(Record excerpts)
>>>
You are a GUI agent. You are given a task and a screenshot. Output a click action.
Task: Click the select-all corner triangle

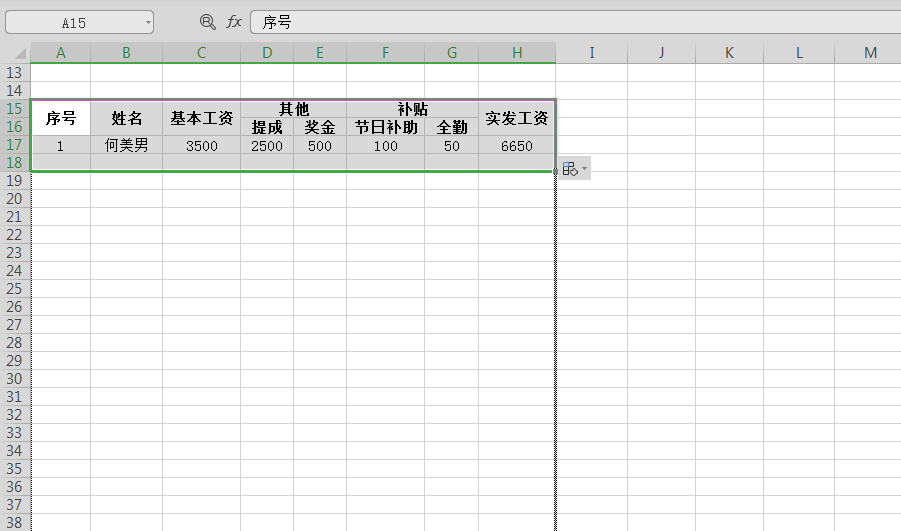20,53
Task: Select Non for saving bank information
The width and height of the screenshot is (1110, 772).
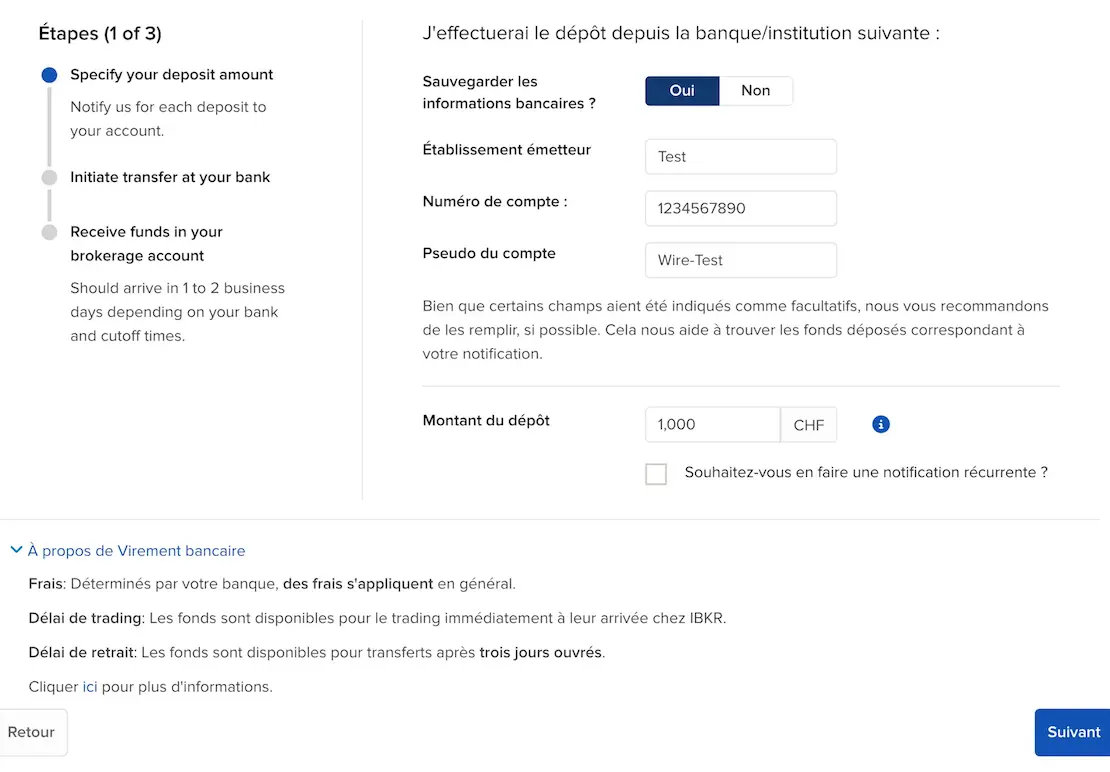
<<<
(What to produce)
The required output is each record above, reproduced exactly, without its pictures.

(Task result)
You are a GUI agent. You are given a task and a screenshot. Output a click action.
Task: Click the select-all corner triangle

20,53
Task: Select Non for saving bank information
The width and height of the screenshot is (1110, 772).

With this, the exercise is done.